> [Records to process]:
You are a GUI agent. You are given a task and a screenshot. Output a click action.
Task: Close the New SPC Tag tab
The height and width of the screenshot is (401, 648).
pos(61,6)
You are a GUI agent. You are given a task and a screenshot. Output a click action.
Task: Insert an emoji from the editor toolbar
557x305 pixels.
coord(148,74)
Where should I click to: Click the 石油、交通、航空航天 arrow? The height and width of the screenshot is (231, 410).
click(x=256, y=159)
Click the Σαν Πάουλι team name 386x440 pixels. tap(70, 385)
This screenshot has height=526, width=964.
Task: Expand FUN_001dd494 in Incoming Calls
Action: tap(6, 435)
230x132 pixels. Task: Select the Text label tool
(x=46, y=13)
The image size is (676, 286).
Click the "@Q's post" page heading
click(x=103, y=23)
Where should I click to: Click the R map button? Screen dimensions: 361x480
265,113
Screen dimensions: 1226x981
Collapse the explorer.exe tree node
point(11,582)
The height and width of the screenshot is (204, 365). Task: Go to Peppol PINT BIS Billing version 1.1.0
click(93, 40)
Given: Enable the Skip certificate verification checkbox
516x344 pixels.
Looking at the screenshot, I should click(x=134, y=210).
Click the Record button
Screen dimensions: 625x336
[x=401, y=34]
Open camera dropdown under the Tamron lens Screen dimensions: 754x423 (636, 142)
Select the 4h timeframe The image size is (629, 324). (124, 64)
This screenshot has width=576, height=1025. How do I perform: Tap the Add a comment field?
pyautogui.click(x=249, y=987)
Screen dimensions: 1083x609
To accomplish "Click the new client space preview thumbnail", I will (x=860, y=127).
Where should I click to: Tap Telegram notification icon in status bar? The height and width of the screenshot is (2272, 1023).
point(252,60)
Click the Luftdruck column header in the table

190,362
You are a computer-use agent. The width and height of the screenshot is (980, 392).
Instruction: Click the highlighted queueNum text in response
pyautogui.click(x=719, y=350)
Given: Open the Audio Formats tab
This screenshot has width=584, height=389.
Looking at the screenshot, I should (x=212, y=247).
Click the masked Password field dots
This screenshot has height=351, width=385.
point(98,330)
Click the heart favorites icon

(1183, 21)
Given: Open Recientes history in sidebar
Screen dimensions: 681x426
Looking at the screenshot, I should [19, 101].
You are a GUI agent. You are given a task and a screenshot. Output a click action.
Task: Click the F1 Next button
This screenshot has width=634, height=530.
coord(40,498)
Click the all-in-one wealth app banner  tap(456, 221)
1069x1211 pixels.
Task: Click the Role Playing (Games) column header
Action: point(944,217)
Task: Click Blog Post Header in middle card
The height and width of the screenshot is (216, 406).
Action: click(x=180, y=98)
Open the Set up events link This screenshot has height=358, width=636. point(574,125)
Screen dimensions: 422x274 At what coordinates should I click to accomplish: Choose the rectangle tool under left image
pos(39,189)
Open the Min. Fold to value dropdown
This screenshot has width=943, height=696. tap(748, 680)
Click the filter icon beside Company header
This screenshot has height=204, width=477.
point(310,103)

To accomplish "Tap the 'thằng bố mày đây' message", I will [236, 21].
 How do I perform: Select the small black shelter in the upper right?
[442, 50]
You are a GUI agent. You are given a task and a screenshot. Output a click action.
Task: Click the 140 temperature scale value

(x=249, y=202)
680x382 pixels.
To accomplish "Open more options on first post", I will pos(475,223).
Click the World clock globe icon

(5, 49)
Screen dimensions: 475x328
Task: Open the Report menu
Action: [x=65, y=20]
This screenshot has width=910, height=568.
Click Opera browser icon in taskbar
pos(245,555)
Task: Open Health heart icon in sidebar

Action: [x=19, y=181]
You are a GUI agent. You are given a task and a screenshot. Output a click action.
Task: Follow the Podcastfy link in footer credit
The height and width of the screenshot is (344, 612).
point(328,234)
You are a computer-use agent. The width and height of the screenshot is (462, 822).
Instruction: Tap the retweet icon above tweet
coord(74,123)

> [What the task asks]: Take the entries and copy them out exactly.

> [Your solution]:
You are a GUI agent. You are given a task and a screenshot. Output a click action.
Task: Close the New SPC Tag tab
The height and width of the screenshot is (401, 648).
pos(61,6)
You are a GUI agent. You are given a task and a screenshot. Output a click action.
Task: Insert an emoji from the editor toolbar
557x305 pixels.
coord(148,74)
Where should I click to: Click the 石油、交通、航空航天 arrow? The height and width of the screenshot is (231, 410).
click(x=256, y=159)
Click the Σαν Πάουλι team name 386x440 pixels. tap(70, 385)
This screenshot has height=526, width=964.
Task: Expand FUN_001dd494 in Incoming Calls
Action: tap(6, 435)
230x132 pixels. Task: Select the Text label tool
(x=46, y=13)
The image size is (676, 286).
Click the "@Q's post" page heading
click(x=103, y=23)
Where should I click to: Click the R map button? Screen dimensions: 361x480
265,113
Screen dimensions: 1226x981
Collapse the explorer.exe tree node
point(11,582)
The height and width of the screenshot is (204, 365). Task: Go to Peppol PINT BIS Billing version 1.1.0
click(93, 40)
Given: Enable the Skip certificate verification checkbox
516x344 pixels.
Looking at the screenshot, I should click(x=134, y=210).
Click the Record button
Screen dimensions: 625x336
[x=401, y=34]
Open camera dropdown under the Tamron lens Screen dimensions: 754x423 (636, 142)
Select the 4h timeframe The image size is (629, 324). (124, 64)
This screenshot has width=576, height=1025. How do I perform: Tap the Add a comment field?
pyautogui.click(x=249, y=987)
Screen dimensions: 1083x609
To accomplish "Click the new client space preview thumbnail", I will (x=860, y=127).
Where should I click to: Tap Telegram notification icon in status bar? The height and width of the screenshot is (2272, 1023).
point(252,60)
Click the Luftdruck column header in the table

190,362
You are a computer-use agent. The width and height of the screenshot is (980, 392).
Instruction: Click the highlighted queueNum text in response
pyautogui.click(x=719, y=350)
Given: Open the Audio Formats tab
This screenshot has width=584, height=389.
Looking at the screenshot, I should (x=212, y=247).
Click the masked Password field dots
This screenshot has height=351, width=385.
point(98,330)
Click the heart favorites icon

(1183, 21)
Given: Open Recientes history in sidebar
Screen dimensions: 681x426
Looking at the screenshot, I should [19, 101].
You are a GUI agent. You are given a task and a screenshot. Output a click action.
Task: Click the F1 Next button
This screenshot has width=634, height=530.
coord(40,498)
Click the all-in-one wealth app banner  tap(456, 221)
1069x1211 pixels.
Task: Click the Role Playing (Games) column header
Action: point(944,217)
Task: Click Blog Post Header in middle card
The height and width of the screenshot is (216, 406).
Action: click(x=180, y=98)
Open the Set up events link This screenshot has height=358, width=636. point(574,125)
Screen dimensions: 422x274 At what coordinates should I click to accomplish: Choose the rectangle tool under left image
pos(39,189)
Open the Min. Fold to value dropdown
This screenshot has width=943, height=696. tap(748, 680)
Click the filter icon beside Company header
This screenshot has height=204, width=477.
point(310,103)

To accomplish "Tap the 'thằng bố mày đây' message", I will [236, 21].
 How do I perform: Select the small black shelter in the upper right?
[442, 50]
You are a GUI agent. You are given a task and a screenshot. Output a click action.
Task: Click the 140 temperature scale value

(x=249, y=202)
680x382 pixels.
To accomplish "Open more options on first post", I will pos(475,223).
Click the World clock globe icon

(5, 49)
Screen dimensions: 475x328
Task: Open the Report menu
Action: [x=65, y=20]
This screenshot has width=910, height=568.
Click Opera browser icon in taskbar
pos(245,555)
Task: Open Health heart icon in sidebar

Action: [x=19, y=181]
You are a GUI agent. You are given a task and a screenshot. Output a click action.
Task: Follow the Podcastfy link in footer credit
The height and width of the screenshot is (344, 612).
point(328,234)
You are a computer-use agent. The width and height of the screenshot is (462, 822).
Instruction: Tap the retweet icon above tweet
coord(74,123)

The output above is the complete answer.